Fifteen minutes after the first alert warning, a message flashed on Rear Admiral Jon Ward’s classified computer. An hour later the first of a rotation of P-8 ASW aircraft was wheels up from Anderson Air Force Base on the island of Guam in the Marianas.

The USNS Impeccable, with her twin TL-29 towed arrays streaming over a mile behind the ship, was conducting a routine patrol in the East China Sea, just north of Okinawa. The ship spun around and headed south, but it would take a while before it could be of help. At its ponderous speed of four knots, it would be five days before the ship would be in a position to do any good in this search.

Ψ

The USS Boise cruised at periscope depth three miles off the coast of Prattle Island, on the western edge of the Paracel Archipelago, the cluster of reefs and islets at the northern end of the South China Sea. Being almost equidistant between Vietnam and China, the islands were claimed by both countries, but China currently possessed them. And they had wasted no time getting several of them heavily fortified.

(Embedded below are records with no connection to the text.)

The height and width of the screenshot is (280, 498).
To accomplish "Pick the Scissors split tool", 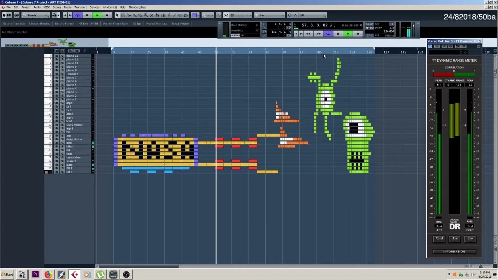I will click(129, 15).
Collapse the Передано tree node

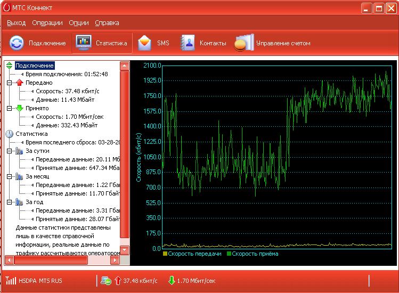(x=10, y=83)
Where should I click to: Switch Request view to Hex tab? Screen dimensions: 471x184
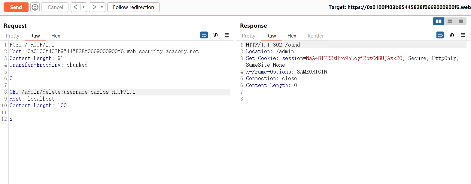(x=56, y=36)
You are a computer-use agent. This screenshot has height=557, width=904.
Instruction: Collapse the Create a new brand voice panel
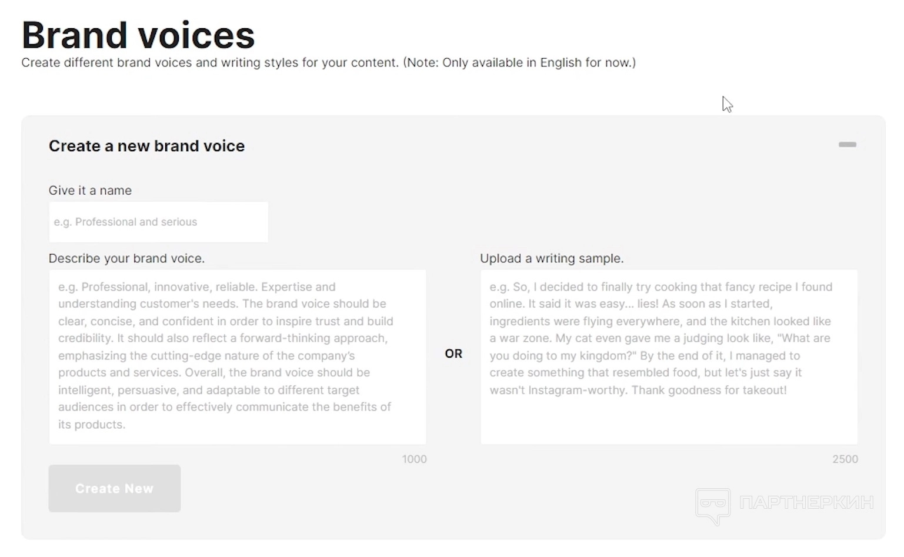847,145
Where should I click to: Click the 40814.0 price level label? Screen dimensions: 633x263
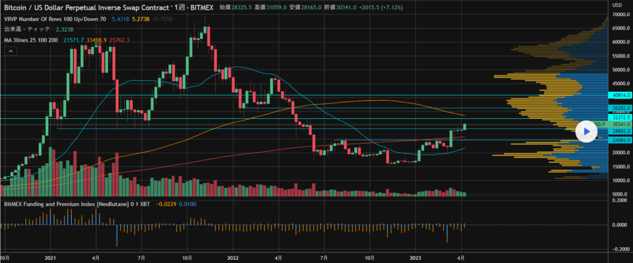(619, 96)
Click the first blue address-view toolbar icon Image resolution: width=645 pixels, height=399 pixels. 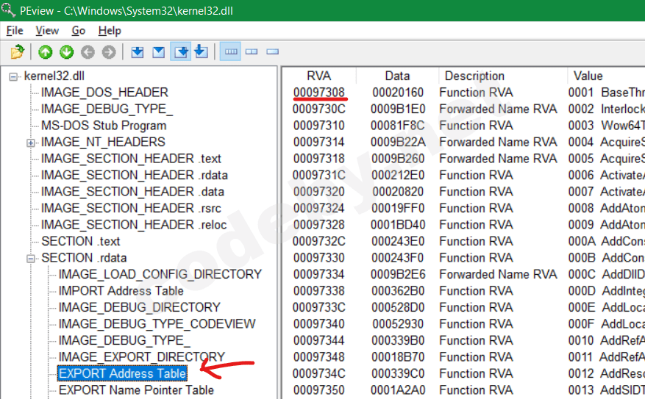pos(138,52)
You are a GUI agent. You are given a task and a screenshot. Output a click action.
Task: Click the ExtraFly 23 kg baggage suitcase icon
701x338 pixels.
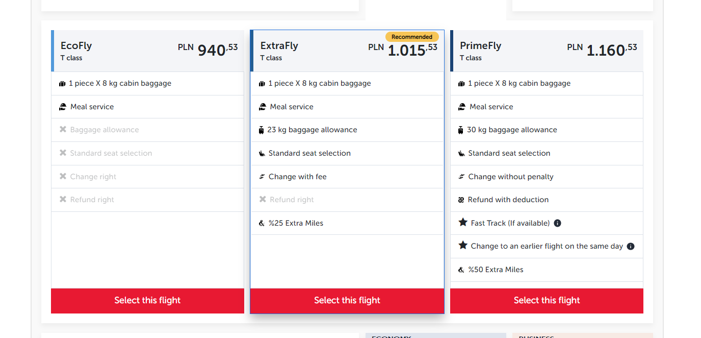point(262,130)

That included Prattle Island. Though little more than a pile of sand and coral, Prattle now boasted a deep-water protected harbor and an airfield capable of handling heavy bombers. This was all protected with batteries of surface-to-air and surface-to-surface missiles, besides the menacing natural reefs that encircled almost all the island.

The Boise had spent the better part of a week cruising back and forth, steaming as close as they could safely and covertly, gathering all the electronic and communications signals that they could vacuum out of the ether. Being close but hidden allowed the submarine to gather intelligence when the other side had no suspicions that they were being monitored. And the submarine could stay on station for a very long time.

The downside was that it was excruciatingly boring work. As the navigator so eloquently described it, “So far all we’ve done is watch seagulls fornicate.”

“Conn, Radio, request captain come to radio.”

The sudden voice of the 21MC announcement disturbed the quiet in the control room. Commander Chet Allison ducked out the back door of the compartment, dodged around the ring-laser gyro binnacles, and stepped into the radio room.

The radioman of the watch was already extending to him a paper printout as he stepped inside the small room. The skipper scanned the document, then promptly spun on his heel and headed to the control room.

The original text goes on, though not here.